Evet, hep bu ülke bizim dediğim gibi, bu güzelim Malatya’da bizim. Ne bu ülkenin, ne bu şehrimizin hiçbir zaman sakini olmadım. Hep bu ülkemizin ve şehrimizin sahibi olmaya ve sahiplenmeye çalıştım. Bugün Malatya medyasında istemezükçü takımının, istemezüklerinin ne anlam ifade ettiğini kendilerinin dahi bilemedikleri bir dille, istemezük de istemezük deyüp duruyorlar. Bunların yüzde doksanının, felsefe, sosyoloji, mantık, tarih ve mekân disiplinleri ve bunların birbiri ile ilişkilerini kuracak bir dillerinin olmadığını görüyorum. Mantıklı olun diyeceğim demesine ama ne okudukları okullarında, ne hayatlarında mantık diye ‘akıl yürütmeye’ dair bir bilim dalından dahi haberleri olduğunu sanmıyorum. Bırakın bu disiplinler arası ilişkiyi, güncele ilişkin, ne dünyadan, ne Türkiye’den, ne de yerele, Malatya’mıza ilişkin okuduklarını ve şehrimizin mekân ile ilişkisini kuracak kurguya, tarih ve yaşanmışlığına dair bilgileri dahi olmadan, şehrimize ait ahkâm kesmeleri gerçekten beni üzüyor.

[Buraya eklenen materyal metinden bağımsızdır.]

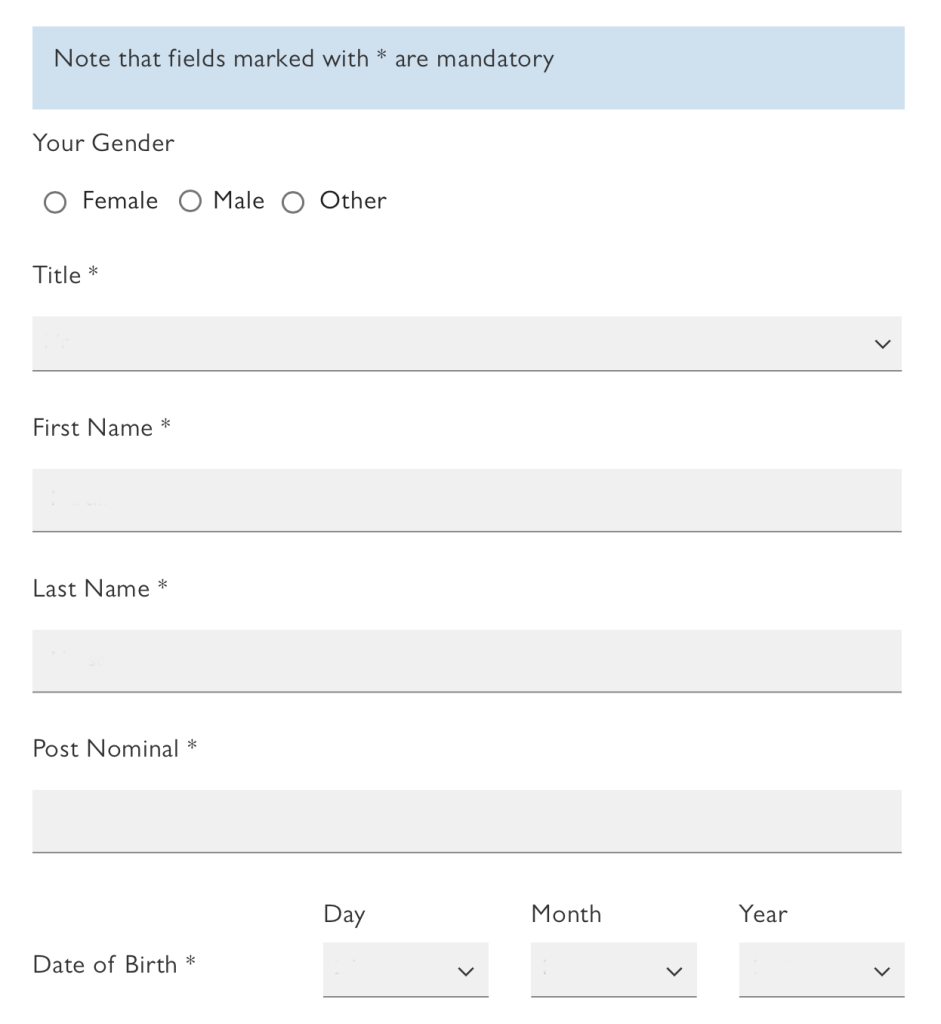Click the 'Male' option label text
This screenshot has width=941, height=1024.
pos(238,201)
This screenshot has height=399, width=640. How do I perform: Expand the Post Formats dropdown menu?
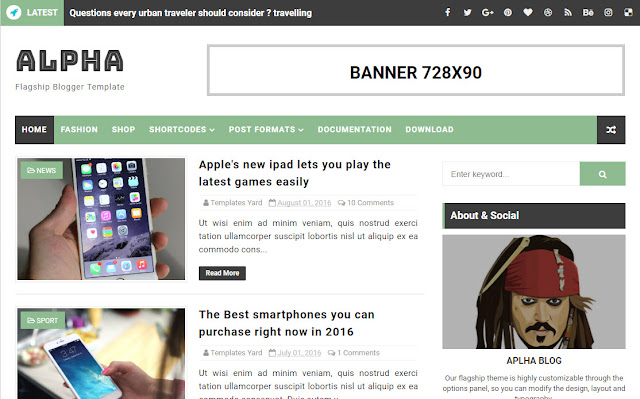click(266, 129)
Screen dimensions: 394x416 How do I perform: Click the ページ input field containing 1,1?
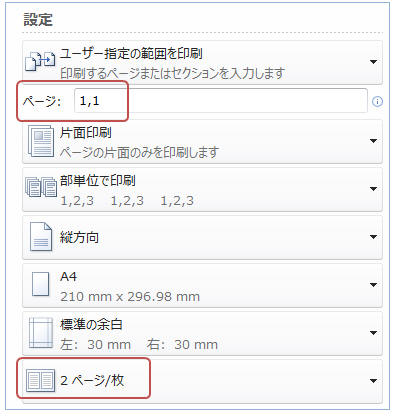coord(221,101)
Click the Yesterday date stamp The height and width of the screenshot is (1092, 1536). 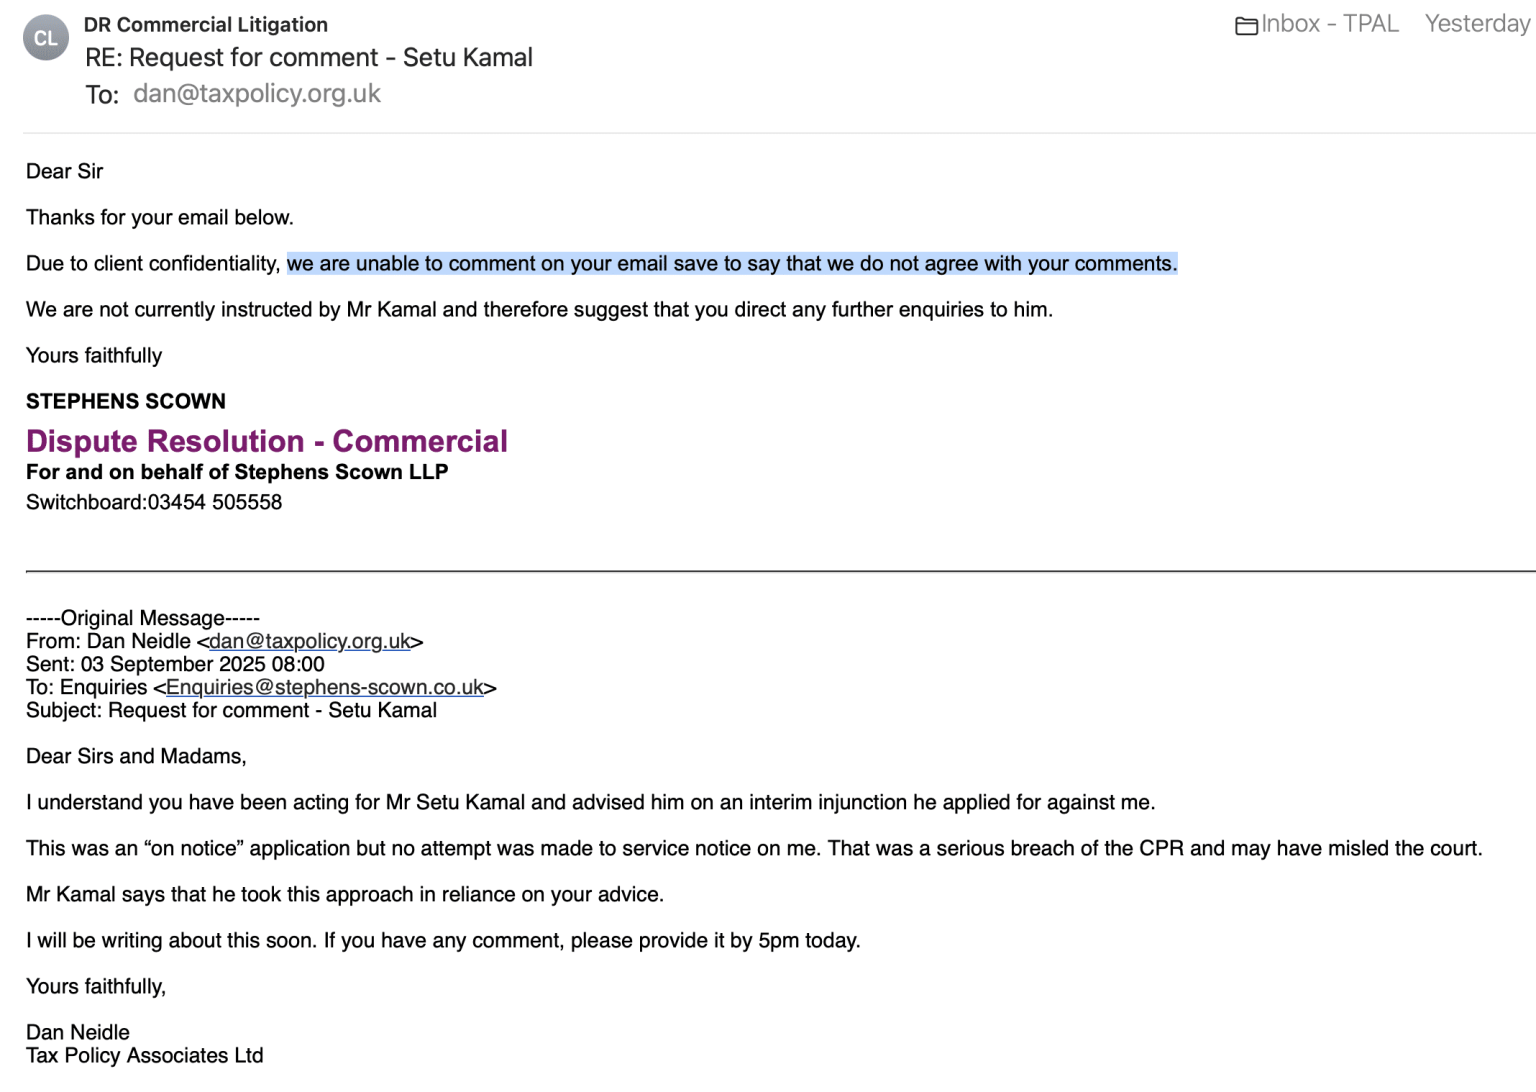point(1477,24)
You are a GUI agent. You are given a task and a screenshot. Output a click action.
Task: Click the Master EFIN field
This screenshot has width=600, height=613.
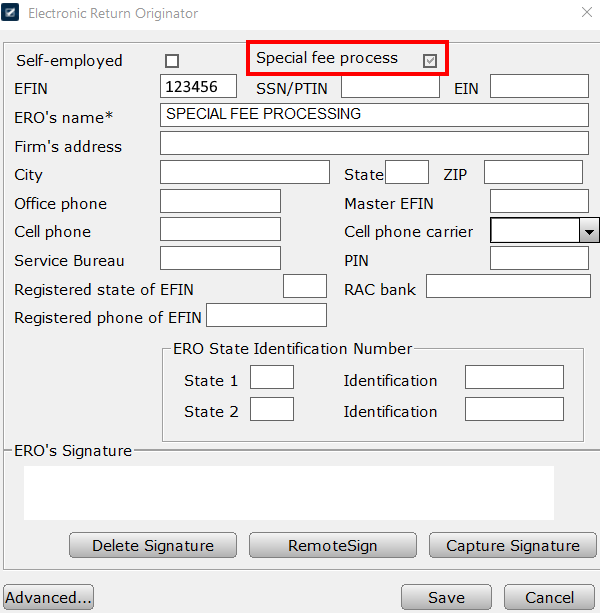[x=539, y=201]
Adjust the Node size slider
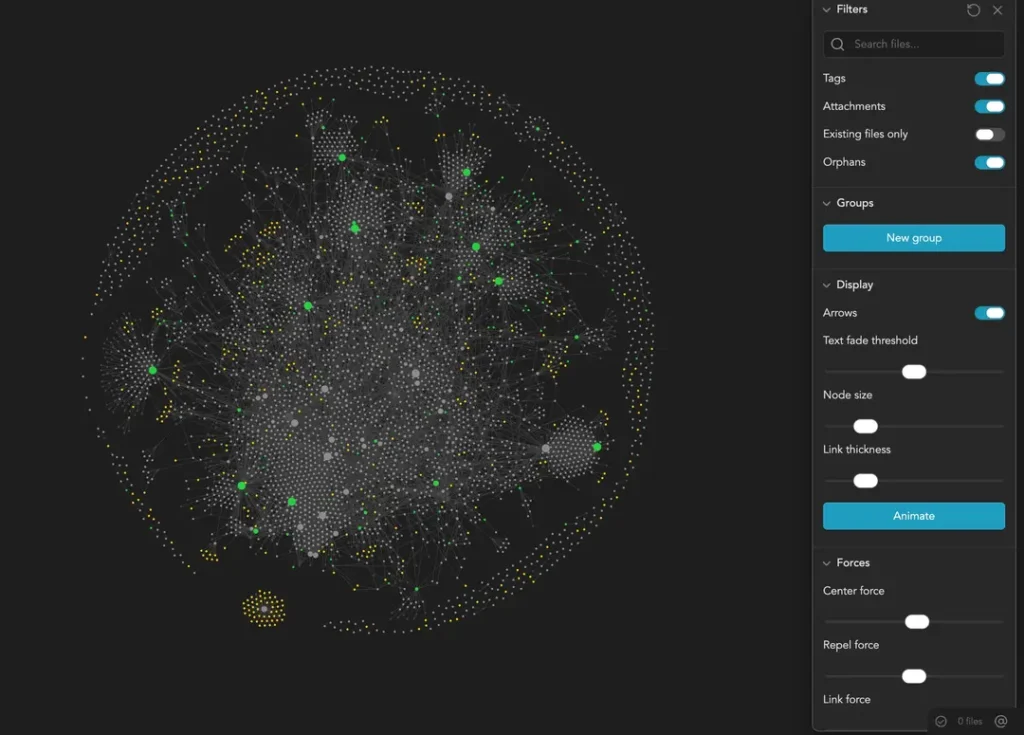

Medyamızın haberlerine bakıyorum, bir gazetecilik terimi olan 5n 1k’nın karşılığını göremiyorum. En azından çoğu kez bunlardan bir kaçının, ‘Ne, ne zaman?’ ‘ Nerede?’ ‘Nasıl?’ ‘Neden?’ Kim? Sorularının cevaplarının olmadığını görüyorum. Son zamanlarda haberlerini yazarken ve sunarken ‘Nerden?’ kaynağına bile rastlamıyorsunuz. Söylenecek o kadar söz, yazılacak yığınla yazı var ki, şimdilik güncele ilişkin Malatya’mızdan iki örnekle konuyu somutlayalım.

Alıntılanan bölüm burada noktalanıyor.